MENTAL HEALTH IN HOT WEATHER
When the weather turns hot and humid, do your kids seem unusually cranky? Do you, yourself, want to scream, “This heat is driving me nuts!!”?
Well, it’s not your imagination—and it’s not all due to being bored with school vacations and work slowdowns. Medical research confirms that hot, humid weather does affect mental stability. Dehydration takes effect faster, decreasing thirsty brains’ ability to concentrate. Discomfort-generated insomnia increases, adding sleep deprivation to the mix. Violence becomes more widespread. In extreme situations, heatstroke can induce hallucinations and brain damage.
Take extra precautions to keep your family sane in summer.
Stay Cool and Hydrated
The first order of business is to guard against heat and dehydration. Keep your air conditioning on, or go soak in a pool or even a bathtub. And however cool your surroundings, drink a glass of water every hour. (You might nurture family togetherness by scheduling “water breaks” as shared events.)
Shelve the Demands
The COVID-19 pandemic of 2020 has had at least one positive effect: most people got plenty of practice in slowing down and thinking about what really mattered. Those are good principles in any season, but especially when under stress of any sort. When the heat of summer strikes full force, forget about “regular” to-do lists (no one will be up to peak performance anyway), let home upkeep slide a bit, and spend more time reading, listening to podcasts, and just lounging around daydreaming.
Doing the lounging-around with your family—everyone sprawled in a group just letting everyone else be themselves—will also help curb urges to snap at each other. And invite your pets to the lounge session: cats are naturals at it, but if you’re a dog-owning family, remember that animals are affected by the heat too. The old saying “dogs go mad in summer” has some basis in fact, especially when their desire to please you collides with their need for a break. Don’t stress a dog out—or risk making him physically ill—by demanding he play actively when he’s hot and tired.
Practice Deep Breathing and Mindfulness
If crankiness is still a problem, remember the basic pause-and-relax rules of stress management: stop where you are (yes, even if you have half an hour before a deadline); inhale deeply and exhale slowly 3–10 times; and let yourself really experience whatever’s around and inside you right now. This does wonders for relieving anxiety and bringing things into perspective. Teach your kids the technique, and make it a household rule that everyone must take such a re-centering moment before running to Mom or Dad to get a problem “fixed.”

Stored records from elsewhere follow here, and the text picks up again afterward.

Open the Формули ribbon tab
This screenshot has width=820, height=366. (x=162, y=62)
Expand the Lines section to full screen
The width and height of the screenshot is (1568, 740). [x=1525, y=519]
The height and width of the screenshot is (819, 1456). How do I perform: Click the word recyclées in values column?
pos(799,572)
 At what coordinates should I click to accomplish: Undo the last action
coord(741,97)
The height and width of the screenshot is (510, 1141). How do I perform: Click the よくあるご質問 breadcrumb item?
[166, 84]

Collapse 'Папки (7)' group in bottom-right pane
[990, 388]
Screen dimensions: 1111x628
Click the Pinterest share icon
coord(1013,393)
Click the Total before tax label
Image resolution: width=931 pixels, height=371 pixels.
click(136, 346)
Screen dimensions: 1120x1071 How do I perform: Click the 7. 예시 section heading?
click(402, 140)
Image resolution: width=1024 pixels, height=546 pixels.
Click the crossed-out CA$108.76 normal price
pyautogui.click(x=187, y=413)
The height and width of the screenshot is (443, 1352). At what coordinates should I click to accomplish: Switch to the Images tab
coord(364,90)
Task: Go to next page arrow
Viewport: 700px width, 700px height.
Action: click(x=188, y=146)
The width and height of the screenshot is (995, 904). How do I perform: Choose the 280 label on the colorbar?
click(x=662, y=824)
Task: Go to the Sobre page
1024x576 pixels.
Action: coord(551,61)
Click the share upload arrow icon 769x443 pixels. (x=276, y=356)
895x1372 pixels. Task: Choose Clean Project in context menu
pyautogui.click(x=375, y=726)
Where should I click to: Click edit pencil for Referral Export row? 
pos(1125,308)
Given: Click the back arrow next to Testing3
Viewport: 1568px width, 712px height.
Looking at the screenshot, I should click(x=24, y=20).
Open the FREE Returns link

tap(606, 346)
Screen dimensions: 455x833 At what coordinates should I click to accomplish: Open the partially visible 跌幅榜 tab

If Someone Has Ongoing Mental Difficulties
Avoiding heat-wave “insanity” is doubly challenging when “thinking straight” already requires extra effort. If anyone in your family has a psychiatric illness, or a “neurological difference” such as autism, plan on taking special precautions according to individual needs. Do this planning before the heat sets in, preferably with help from a therapist.
And remember this basic mental-health rule: keep things in perspective. Eventually, the weather will cool down again, and so will everybody’s tempers.